Pior: rigorosamente inútil. Não será a adrenalina de agora que há de nos defender da adrenalina, alguma vez necessária, sem dúvida, que seremos obrigados a destilar daqui a pouco… Também as zebras não dispensam a adrenalina, só que a utilizam para correr – e escapar -, na hora certa…
Os budistas têm uma expressão, em japonês (como é mesmo Claudio Seto?), que o saudoso Paulo Leminski, orientalista de prestígio, costumava citar no original, com a não pouca erudição que era sua maior marca: “A vida se dá num imenso, inenarrável e infinito presente”. Futuro e passado são decantadas ilusões – um porque ainda não aconteceu, e, portanto, não existe; o outro, porque já o devorou a voragem do tempo e nem Deus o traz de volta.

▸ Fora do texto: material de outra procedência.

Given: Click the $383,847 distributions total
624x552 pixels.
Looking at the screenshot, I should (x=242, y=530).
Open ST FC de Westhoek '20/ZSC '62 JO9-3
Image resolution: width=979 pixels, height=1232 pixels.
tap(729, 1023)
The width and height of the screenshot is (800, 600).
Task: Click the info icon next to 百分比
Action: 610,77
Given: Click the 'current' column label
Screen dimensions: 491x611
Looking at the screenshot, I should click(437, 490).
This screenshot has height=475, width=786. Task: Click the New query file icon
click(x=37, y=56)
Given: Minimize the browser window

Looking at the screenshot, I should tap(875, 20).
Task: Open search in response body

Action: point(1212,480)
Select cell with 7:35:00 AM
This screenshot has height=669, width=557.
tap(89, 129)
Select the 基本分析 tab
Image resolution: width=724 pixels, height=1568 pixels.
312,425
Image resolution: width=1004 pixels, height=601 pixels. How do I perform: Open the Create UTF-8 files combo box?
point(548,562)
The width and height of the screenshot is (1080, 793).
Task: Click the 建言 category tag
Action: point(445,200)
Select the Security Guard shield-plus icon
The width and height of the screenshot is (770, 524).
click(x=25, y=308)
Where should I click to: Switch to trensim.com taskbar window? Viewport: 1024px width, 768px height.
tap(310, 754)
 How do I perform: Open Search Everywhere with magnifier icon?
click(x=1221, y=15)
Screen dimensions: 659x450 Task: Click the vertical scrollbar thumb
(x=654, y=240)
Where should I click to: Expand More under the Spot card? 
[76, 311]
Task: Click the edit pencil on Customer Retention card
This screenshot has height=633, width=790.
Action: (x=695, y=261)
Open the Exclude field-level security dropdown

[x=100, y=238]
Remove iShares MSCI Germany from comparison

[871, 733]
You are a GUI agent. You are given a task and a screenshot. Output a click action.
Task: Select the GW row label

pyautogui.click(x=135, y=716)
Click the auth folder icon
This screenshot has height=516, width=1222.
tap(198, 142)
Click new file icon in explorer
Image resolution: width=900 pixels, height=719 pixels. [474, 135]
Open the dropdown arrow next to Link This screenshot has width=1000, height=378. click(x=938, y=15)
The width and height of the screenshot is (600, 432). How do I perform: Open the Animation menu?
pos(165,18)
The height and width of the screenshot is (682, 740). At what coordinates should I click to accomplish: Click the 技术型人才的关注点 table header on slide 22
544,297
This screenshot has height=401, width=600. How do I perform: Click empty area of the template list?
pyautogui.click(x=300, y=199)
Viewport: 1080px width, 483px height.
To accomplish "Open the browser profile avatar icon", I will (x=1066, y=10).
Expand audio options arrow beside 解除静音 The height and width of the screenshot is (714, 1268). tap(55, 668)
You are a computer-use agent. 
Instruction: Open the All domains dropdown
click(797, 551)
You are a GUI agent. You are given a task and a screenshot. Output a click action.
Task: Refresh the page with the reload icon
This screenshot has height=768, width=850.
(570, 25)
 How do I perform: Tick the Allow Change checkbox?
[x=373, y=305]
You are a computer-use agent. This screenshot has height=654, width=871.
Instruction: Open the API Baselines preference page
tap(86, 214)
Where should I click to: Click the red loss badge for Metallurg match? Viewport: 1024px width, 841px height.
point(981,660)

O melhor do mundo é o aqui e o agora. Não custa tentar, não é mesmo? Até as zebras, estas primas da mula e do cavalo, conseguiram, por que não vamos conseguir nós, os humanos? Que alcançamos chegar, entre outras, a Leonardo da Vinci ou à filosofia de Heiddeger e Spinoza, sem falar de quase impensáveis façanhas, cá embaixo ou no Cosmo, ainda mais extraordinárias…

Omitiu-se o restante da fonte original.